A few hours ago my boyfriend and I were downstairs in his kitchen going over his to-do list of things for his day off tomorrow. I reminded him that we still need to book our flights to go visit his parents in Missouri and to see my friends and family in San Francisco. What he said led me to breakout in a full body sweat. 

“About that…that’s going to gander a talk…” in this long, drawn out, hesitant manner. He had assumed that I was taking these trips far more seriously than he was. He assumed that I thought, “Oh a trip back to each of our hometowns, this is a big deal”. He assumed that I would want a more serious committment after this trip and/or especially after he got back from deployment. He assumed that I wanted us to be on the track for marriage. 

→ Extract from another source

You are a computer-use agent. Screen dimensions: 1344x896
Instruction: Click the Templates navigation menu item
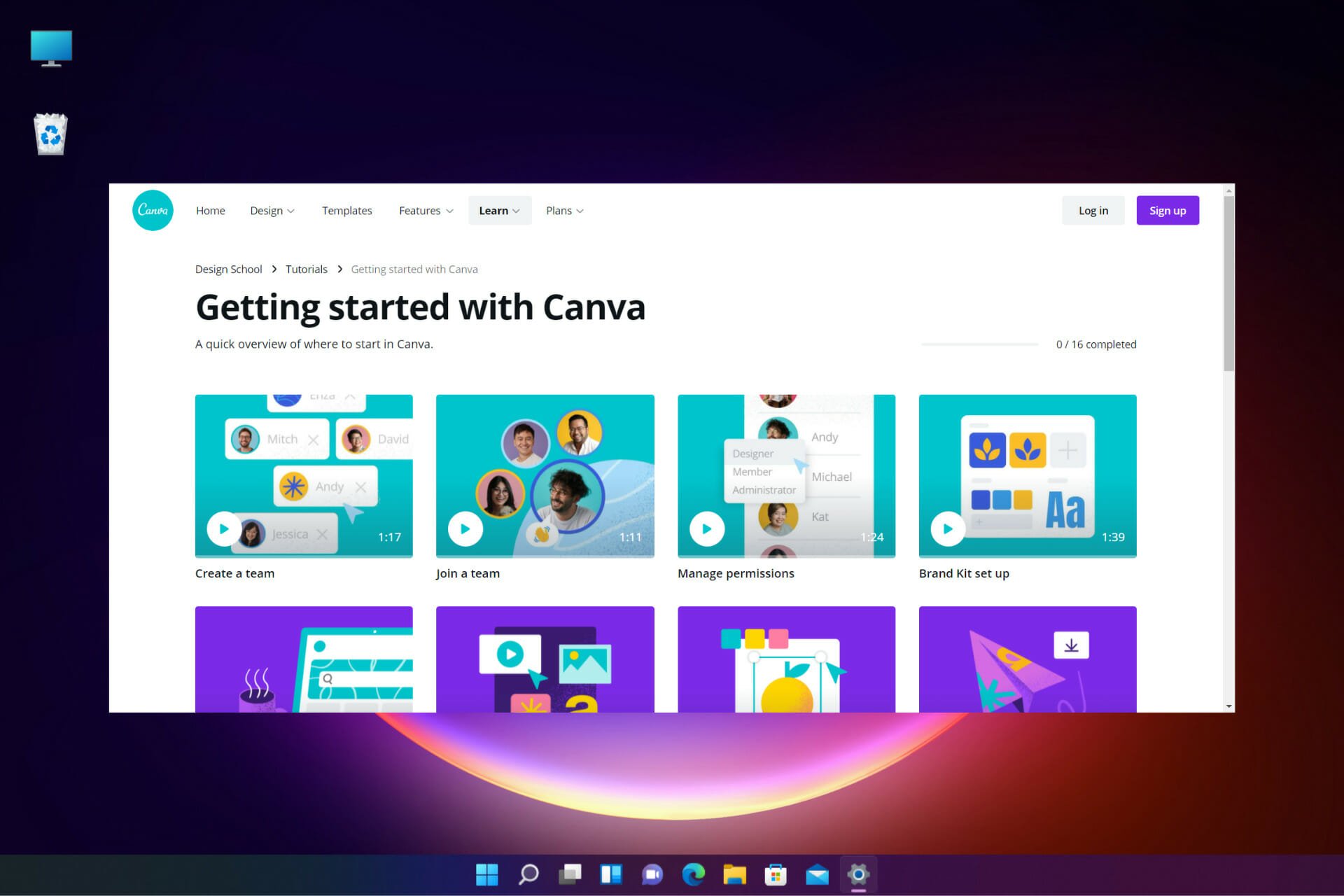[x=347, y=210]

Why yes, I did indeed laugh, nay cackle in his face. I corrected his many assumptions. I’ve only ever lived in the Bay Area so naturally that’s where most of my boyfriend’s parents and families live also. I have simply never had to bring someone back home with me to meet my friends and family. No big deal. I’ve already met both his parents and from the little he’s told me about his younger sister, I don’t particularly want to meet her. I most certainly DO NOT want to waste four vacation days in the middle of nowhere, straight up opposite end of the civilization spectrum, in Missouri. Eww. Gross. No. Sorry if anyone reading this is from the Midwest or South, but…ya girl’s a city girl through and through forever and always. Yes, I am excited to bring him to San Francisco. And by that I mean the actual city of San Francisco. I’m glad he’ll get to meet my friends, but I think except for a dinner and maybe a happy hour, it’ll just be me showing him around my beloved hometown. What freaked him out was this homework assignment I had for my Sex, Marriage and Family psychology class. I had to price out my dream wedding. My dream wedding cost about $80 grand. I jokingly (or so I thought!) told him that ours wouldn’t cost nearly that much. 

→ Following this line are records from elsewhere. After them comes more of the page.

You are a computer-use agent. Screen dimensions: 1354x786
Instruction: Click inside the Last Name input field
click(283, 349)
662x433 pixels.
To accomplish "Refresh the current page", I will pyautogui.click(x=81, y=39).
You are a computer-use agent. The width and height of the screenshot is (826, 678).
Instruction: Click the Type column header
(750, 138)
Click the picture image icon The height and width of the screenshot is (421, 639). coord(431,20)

He told me that he very much enjoyed the way our relationship was and didn’t want me to have these far out ideas of it changing. Silly, silly boy. I’m from San Francisco, the land of people being together for yeeeears before getting married! Ooh!! He also, while on his assumption bender, told me that if he ever did marry again, he would only do it after he got out of the Navy. Which is in eight years. Which is fine. Yes, I do occasionally think about his and my’s far off future and yes I can see marriage but it’s not anything I’m pushing for. We’ve only been together a year!

He kept saying over and over again how he didn’t want me to be waiting around for him, expecting essentially a proposal when he got back and being disappointed. He also once again brought up the fact that he would understand if I met someone else while he was gone and I couldn’t wait for him to come back. That’s really what pissed me off. His assumptions I could handle and correct and see how he would assume those things. But this…one not only his assumption that I would cheat on him while he was gone, but really, and I just realized this: that he so easily and almost disinterestedly is willing to walk away from our relationship. He wouldn’t even argue or put up a fight, he would just accept it as if our relationship was such a trivial thing. That’s what hurts. Feeling as if I and our time together can be wiped away like steam on a bathroom mirror.

I have to tell him this. God, I love blogging!